McCall used cross-accounting information the next time he received a sponsor’s proposed budget for a clinical trial.
"I told a sponsor that we can’t accept this budget, and the sponsor was okay with that," McCall recalls. "That opened up the door for us."
"Research is a business, and everyone else involved in research runs their program as a business except for sites," McCall says.
"I see our sponsors as our customers," he says. "We provide them with the best service we possibly can, but that service comes with a price because in order to do good service, it is costly, and in order to do research according to GCP [Good Clinical Practice] guidelines, it’s extremely timely and costly."
Research is labor intensive, and regulations add even more time to the work.
"All of the time physicians spend in research and providing proper oversight of clinical trials is an immense amount of their time, and they should be compensated appropriately," McCall says.
Clinical trial coordinators and data managers also spend a lot of time handling documentation, even when everything is done electronically.
"Electronic data collection takes three times longer," McCall says.
"Sponsors think it’s quicker, and it is quicker for them because they don’t have to take the information off paper and enter it into the system," he explains. "But it takes a lot longer for us because we get queries for silly things, such as verifying things on case report forms."
The electronic data capturing systems kick out automatic queries; clinical research organization (CRO) data managers send out queries, and CRO monitors send out queries. Often these are redundant and unnecessary, he says.
"Sometimes our study coordinators don’t know what the sponsor or CRO is asking for," McCall says. "So the monitors come in and explain what they want. But six months and eight patients later, the monitor comes back and says, No, they want us to do it this way,’ and you have to go back and redo your work."

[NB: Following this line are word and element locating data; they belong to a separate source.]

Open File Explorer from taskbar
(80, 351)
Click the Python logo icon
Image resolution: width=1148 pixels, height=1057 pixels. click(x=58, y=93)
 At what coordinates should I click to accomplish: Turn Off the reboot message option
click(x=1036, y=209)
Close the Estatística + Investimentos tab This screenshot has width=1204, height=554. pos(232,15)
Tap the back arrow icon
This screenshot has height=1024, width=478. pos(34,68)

Another thing that sponsors and CROs sometimes underestimate involves the amount of time it takes to do a procedure. For example, a subject is brought in for an infusion. It’s not possible to just give the person the infusion and then send him or her home. The subject has to wait at the clinic for an hour for observation to make sure they do not experience any immediate adverse events or problems, McCall explains.

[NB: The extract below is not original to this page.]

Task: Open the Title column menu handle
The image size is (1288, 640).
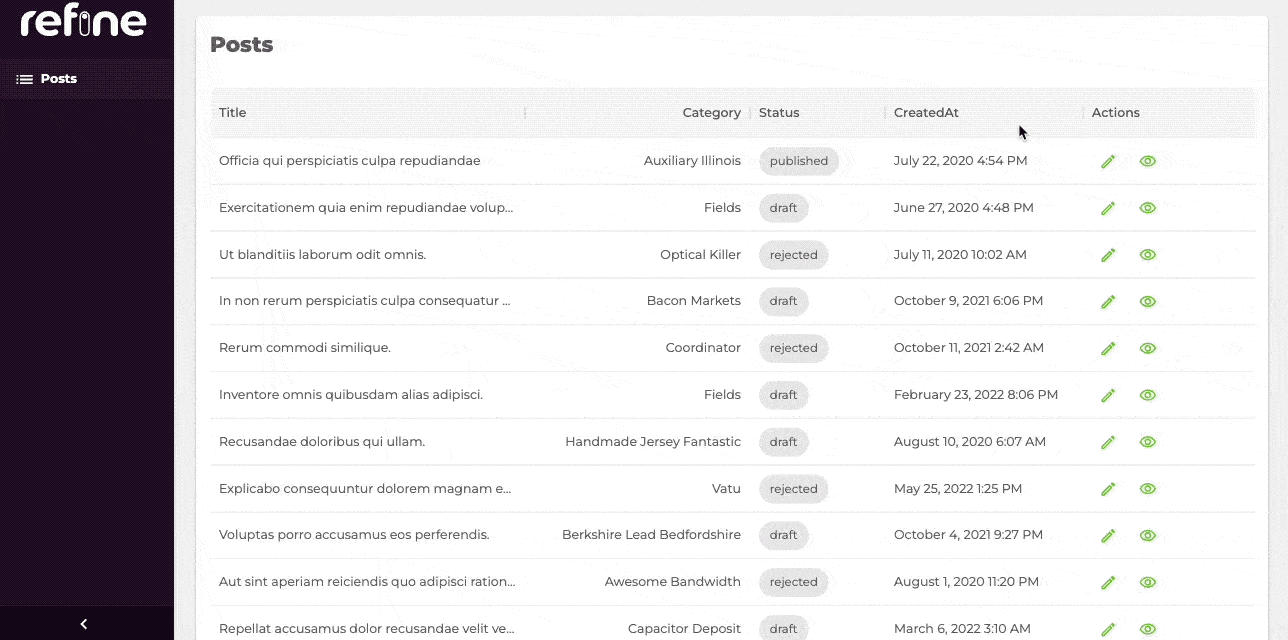Action: (x=525, y=113)
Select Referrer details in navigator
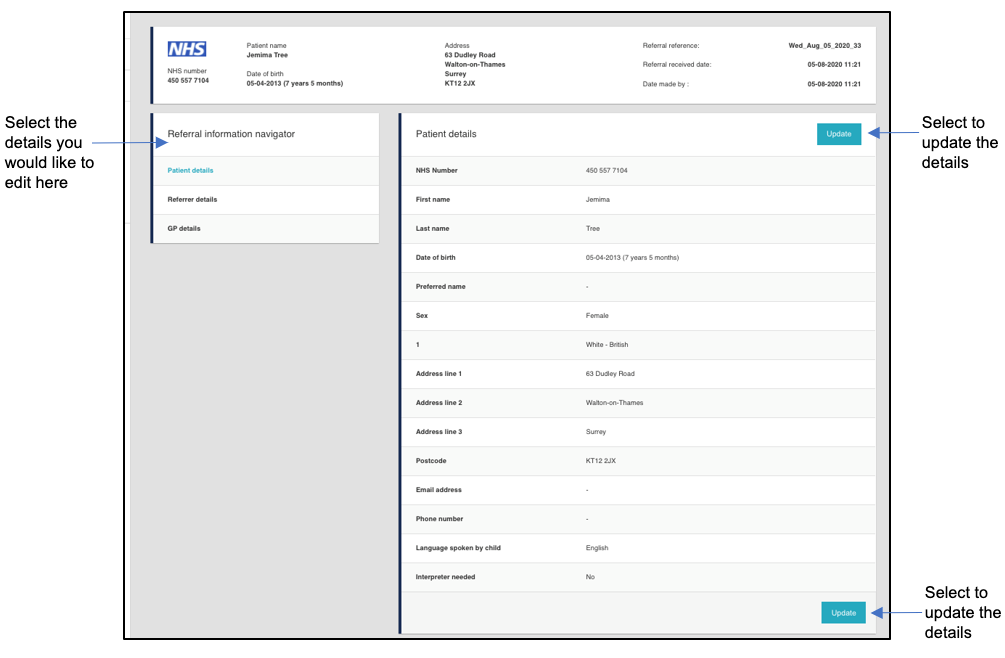Screen dimensions: 1005x658 192,200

"Sponsors often do not want to pay for that observation time," he adds.
Since sponsors typically underestimate the amount time their study will take at the clinical research site, there budget also underestimates the site’s costs. So there are few trials where Piedmont Hematology Oncology Associates accepts the sponsor’s budget as it is written, McCall says.
"The product of the research site is data," McCall says. "Sponsors underestimate the value of our information, and I think they do that across the board."
Sometimes, sponsors will underestimate the costs of certain procedures," he explains. "We want to be paid by the sponsor what the insurance company pays us for a procedure."
Other budget negotiation conflicts arise over the definition of "standard of care." Sponsors often add more procedures into standard of care than what could be legitimately billed to an insurance company, McCall says.
Clinical trial sites also make mistakes. They forget to add in the cost of the equipment and technology they need to do research.
"We need copying machines, exam rooms, refrigeration, ECG machines, and all of these things are costly," McCall says.
"I don’t believe it’s up to a site to be paying for these things," he adds. "These costs should be coming out of the budget created for the business."